- **Consigne 1**
Recopiez les entrées en commençant à la ligne qui contient « You are a GUI » et en poursuivant jusqu'à la fin des entrées, après avoir substitué « capture » à « screenshot ». N'incluez pas les images.

- **Extrait source**
Merci d'avance pour tes conseils


----------



## ntx (28 Juin 2011)

ntx a dit:


> Séquence des commandes
> 
> "pwd" : vérifie que tu es bien dans ta maison /Users/<ton nom d'utilisateur>
> "cd .Trash" : pour entrer dans la corbeille
> ...



*Lit bien tout ce que j'ai mis dans mon post précédent.*


----------



## Mezik (28 Juin 2011)

Merci, ça devient plus clair et j'arrive à de petits résultats, c'est même assez excitant.

J'arrive à voir où je suis, j'ai même été dans le bureau et fait apparaître les fichiers grace à la commande ls-l, le problème c'est que quand je tape cd.Trash il me dit : -bash: cd.Trash: command not found, quand je ne mets pas le point il me dit : No such file or directory bref, je n'arrive pas à être dans ma poubelle.


----------



## Mezik (29 Juin 2011)

- **Données enregistrées**
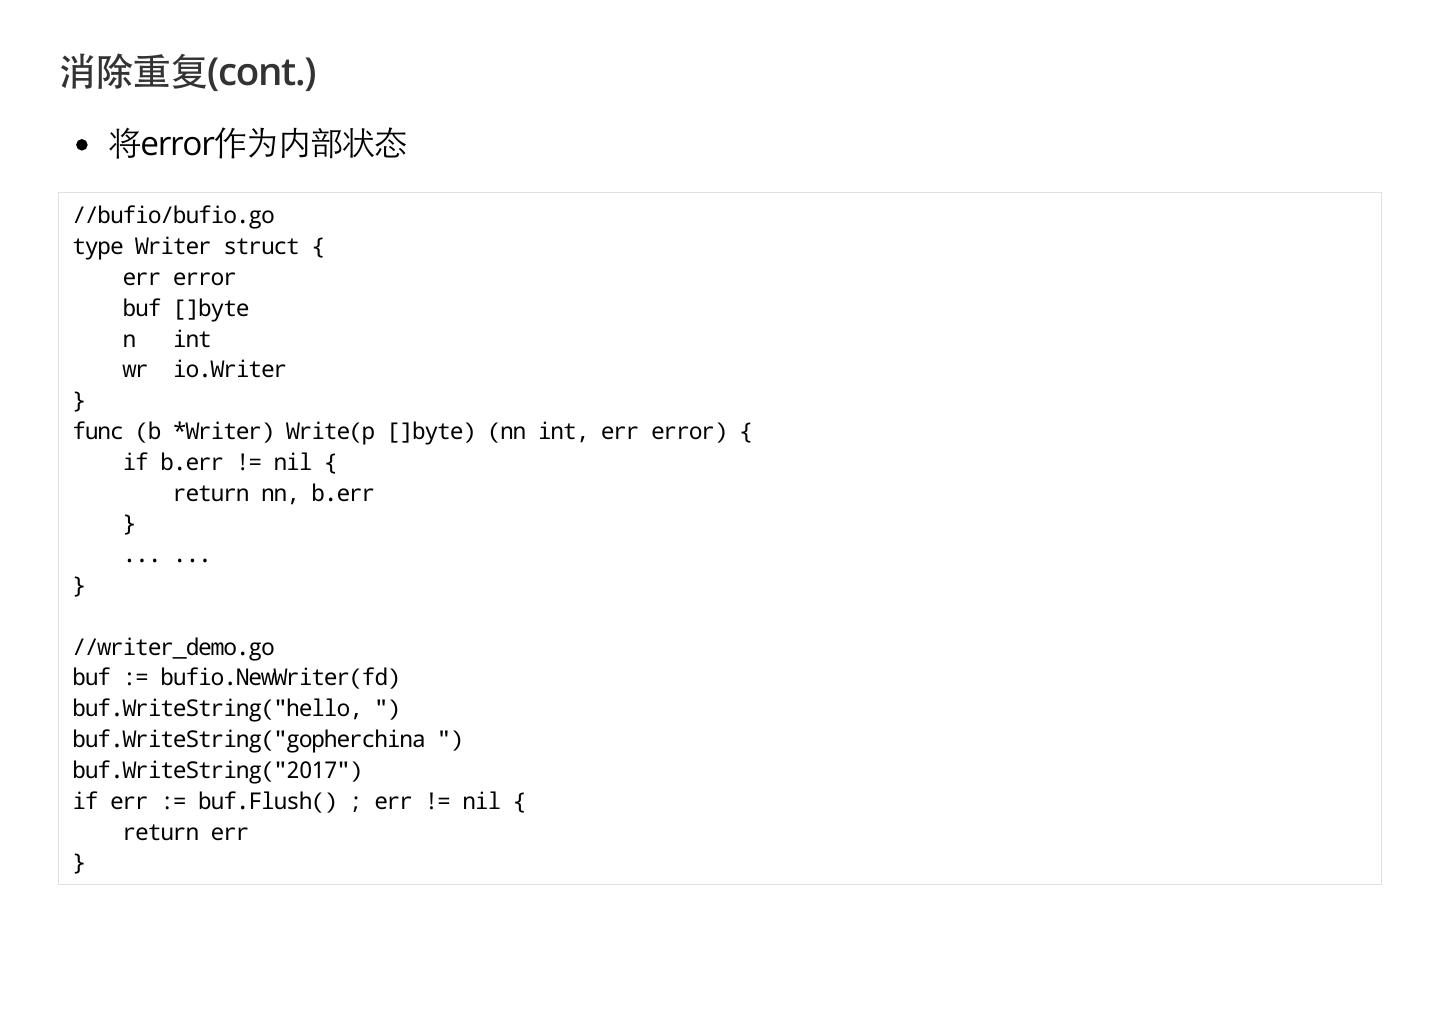This screenshot has height=1018, width=1440.
Task: Click the "return nn, b.err" statement
Action: [x=273, y=494]
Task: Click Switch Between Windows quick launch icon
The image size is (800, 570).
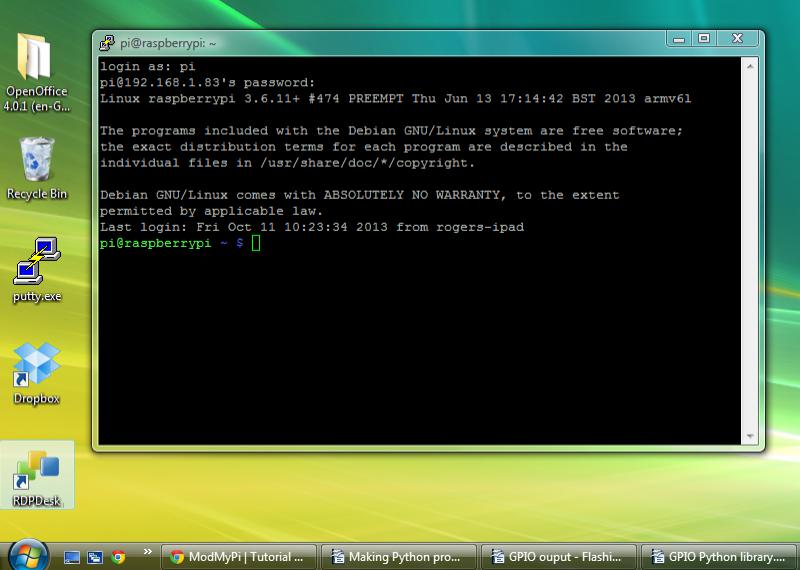Action: click(x=95, y=557)
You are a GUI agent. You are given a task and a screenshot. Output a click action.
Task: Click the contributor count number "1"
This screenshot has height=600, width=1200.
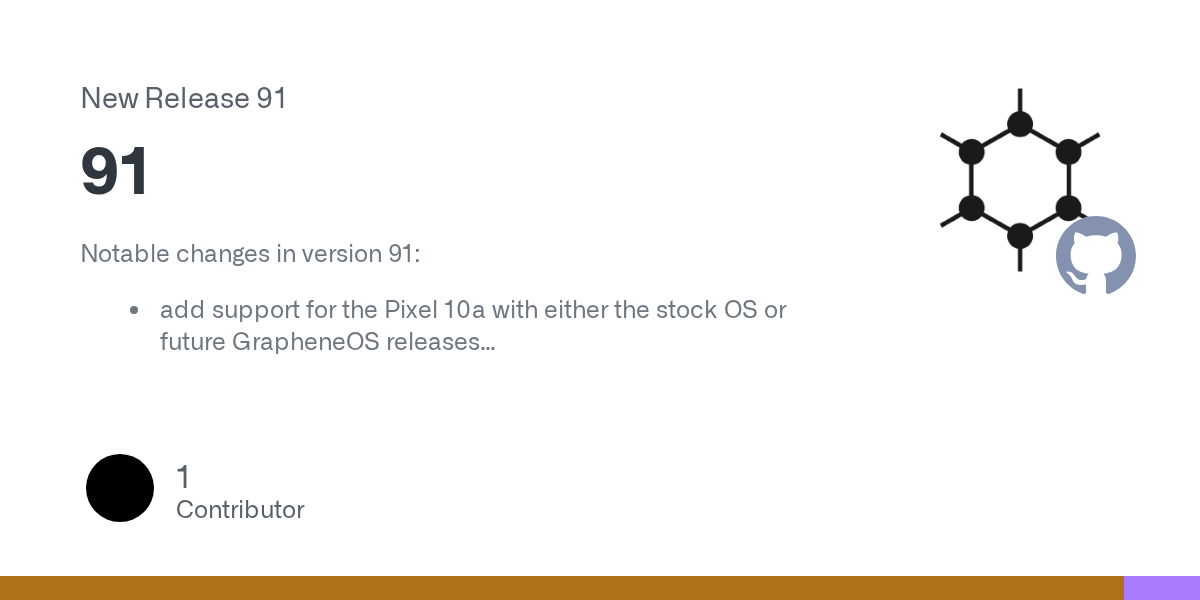tap(183, 477)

- **Consigne 2**
Selon l'extrait du forum, quel message Mezik obtient-il lorsqu'il tape cd.Trash ?

- **Solution rédigée 1**
You are a GUI agent. You are given a task and a capture. Output a click action.
Task: Click the contributor count number "1"
This capture has height=600, width=1200.
tap(183, 477)

- **Solution rédigée 2**
-bash: cd.Trash: command not found